Work task — Type again, exactly, the lines below from the start through the line that includes "Accessibility (449, 1046)".

[Stored data]
● ● ●
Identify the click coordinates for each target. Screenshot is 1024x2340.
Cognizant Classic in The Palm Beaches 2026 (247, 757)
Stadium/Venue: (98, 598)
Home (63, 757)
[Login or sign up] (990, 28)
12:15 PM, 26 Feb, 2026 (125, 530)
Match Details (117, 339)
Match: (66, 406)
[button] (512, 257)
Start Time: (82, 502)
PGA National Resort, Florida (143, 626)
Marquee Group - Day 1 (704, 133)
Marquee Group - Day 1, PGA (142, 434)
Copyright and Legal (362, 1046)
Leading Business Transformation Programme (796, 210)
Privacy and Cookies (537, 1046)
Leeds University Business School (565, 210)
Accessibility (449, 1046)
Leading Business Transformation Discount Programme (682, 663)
● ● ●
Response box —
Identify the click coordinates for each target. Screenshot is 1024x2340.
Cognizant Classic in The Palm Beaches 2026 (247, 757)
Stadium/Venue: (98, 598)
Home (63, 757)
[Login or sign up] (990, 28)
12:15 PM, 26 Feb, 2026 (125, 530)
Match Details (117, 339)
Match: (66, 406)
[button] (512, 257)
Start Time: (82, 502)
PGA National Resort, Florida (143, 626)
Marquee Group - Day 1 (704, 133)
Marquee Group - Day 1, PGA (142, 434)
Copyright and Legal (362, 1046)
Leading Business Transformation Programme (796, 210)
Privacy and Cookies (537, 1046)
Leeds University Business School (565, 210)
Accessibility (449, 1046)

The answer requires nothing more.